LastPass Owner GoTo Says Hackers Stole Encrypted Customer Backups and Keys

Image: GoTo

GoTo, previously known as LogMeIn, has started notifying customers that a November 2022 hack of its development environment resulted in bad actors taking off with encrypted backups of customer data and an encryption key for a portion of the stolen information — reports BleepingComputer.

The company provides cloud-based remote work, collaboration, and IT support tools. GoTo also owns LastPass, another victim of the November breach that lost not only customers’ personal information but encrypted password vaults as well. The hack targeted a third-party cloud storage service used by both GoTo and LastPass.

In an email shared with BleepingComputer by a reader, GoTo wrote:

Our investigation to date has determined that a threat actor exfiltrated encrypted backups related to Central and Pro from a third-party cloud storage facility. ln addition, we have evidence that a threat actor also exfiltrated an encryption key for a portion of the encrypted data.

According to GoTo, the incident affected data backups belonging to customers of its Central and Pro product tiers. The stolen information includes account usernames and even account passwords. User passwords were salted and hashed, making them exponentially difficult — if not impossible — to decrypt.

GoTo added that users’ Deployment and provisioning data, some Multi-Factor Authentication information, and One-To-Many scripts belonging to Central customers were also taken.

In addition, the threat actors made off with users’ personal information used for licensing and purchasing, including email addresses, phone numbers, billing addresses, and even the last four digits of credit card numbers.

As a precautionary measure, GoTo is resetting passwords for impacted Central and Pro accounts. Alongside the password reset, users are also being migrated to GoTo’s enhanced Identity Management Platform. Some users may also be prompted to update their Multi-Factor Authentication settings.
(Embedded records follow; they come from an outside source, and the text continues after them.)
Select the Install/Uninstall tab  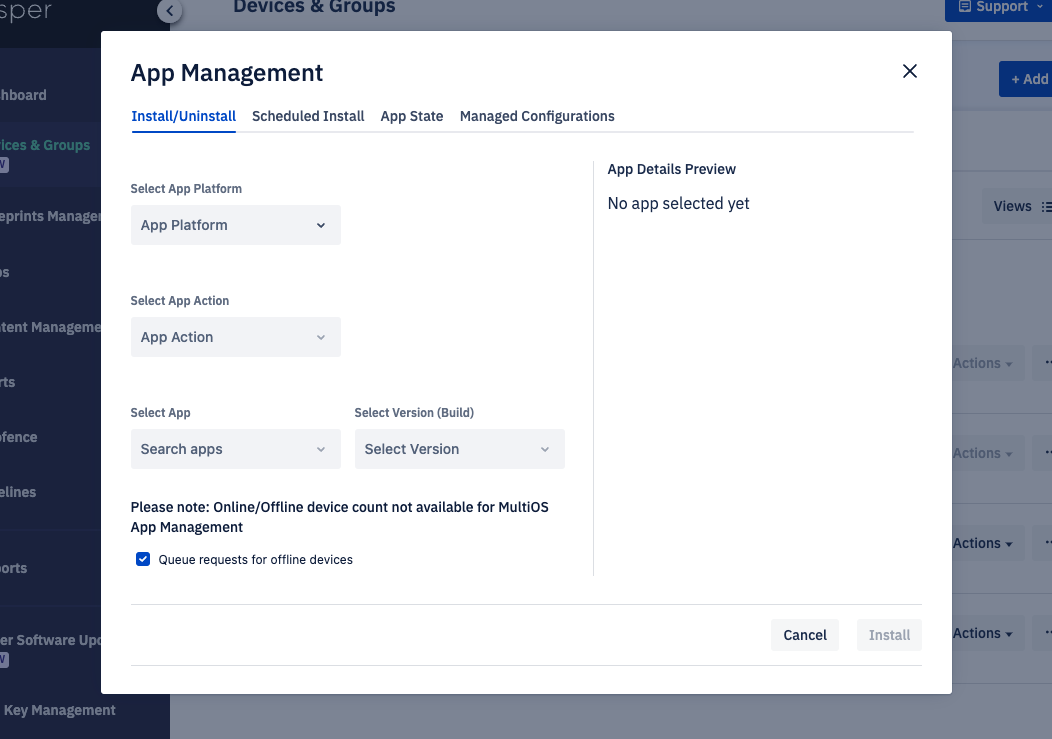[183, 116]
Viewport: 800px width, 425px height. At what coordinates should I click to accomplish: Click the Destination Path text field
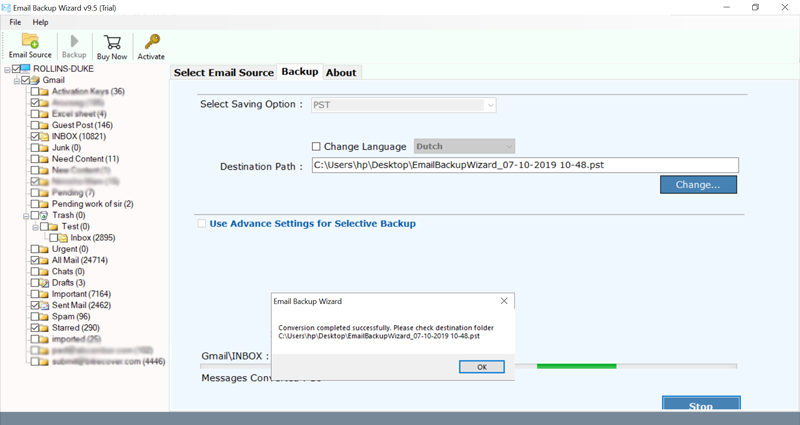tap(524, 166)
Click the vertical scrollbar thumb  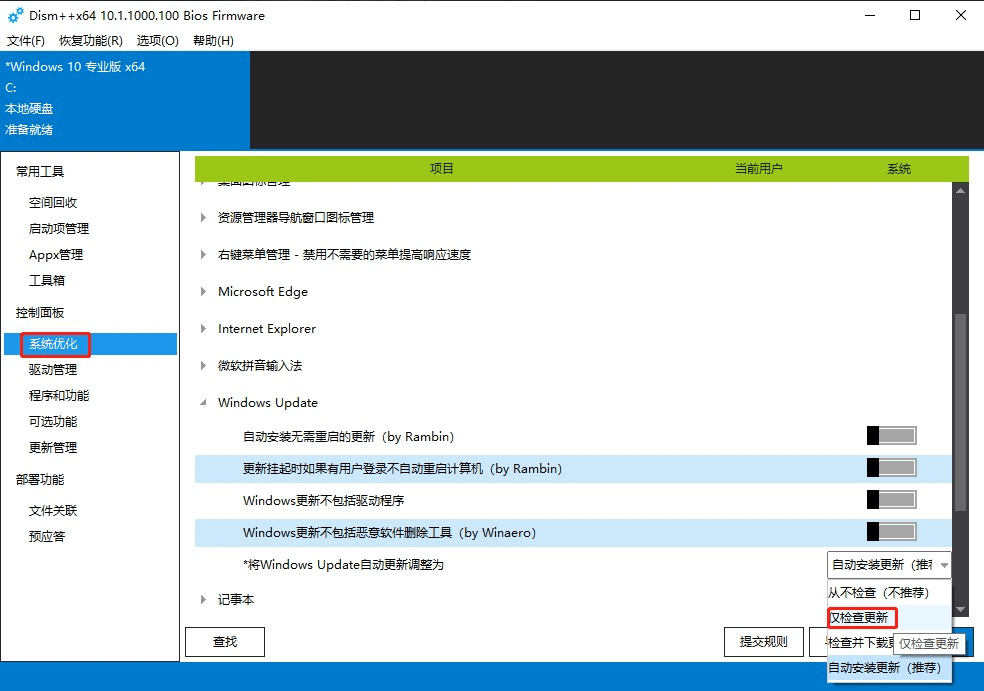point(961,410)
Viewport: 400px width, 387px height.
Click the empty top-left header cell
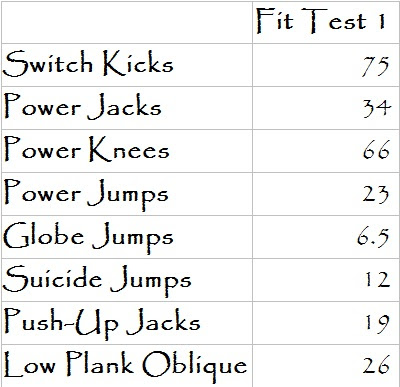[x=127, y=22]
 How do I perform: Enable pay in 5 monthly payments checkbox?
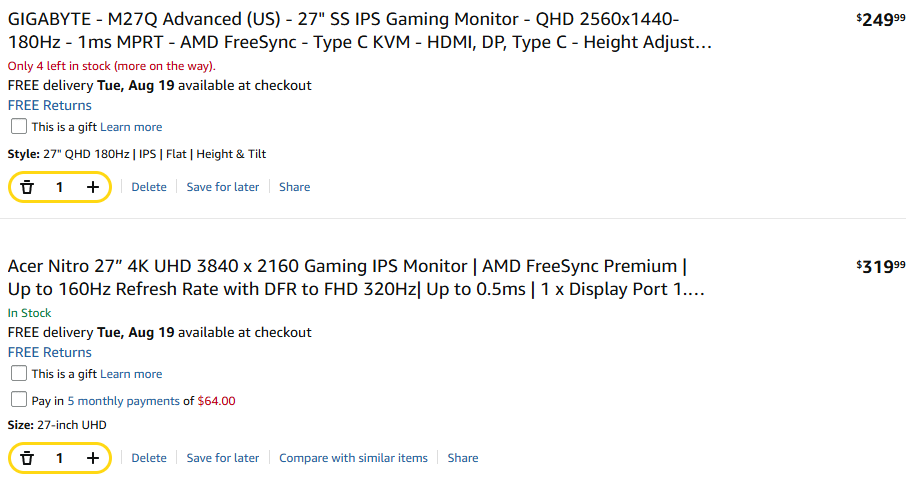pyautogui.click(x=19, y=400)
The company went on to tout Central and Pro accounts’ layers of defence, including peer-to-peer technology, end-to-end encryption, and TLS 1.2, which provide additional security during remote sessions and prevent bad actors from using the stolen data to intercept or eavesdrop on transmissions and data transfers.

Per BleepingComputer, the hackers could still decrypt the stolen data backups using the encryption key they extracted if GoTo used a symmetrical encryption protocol like AES. GoTo, meanwhile, said its investigation of the incident and the fallout from it is ongoing.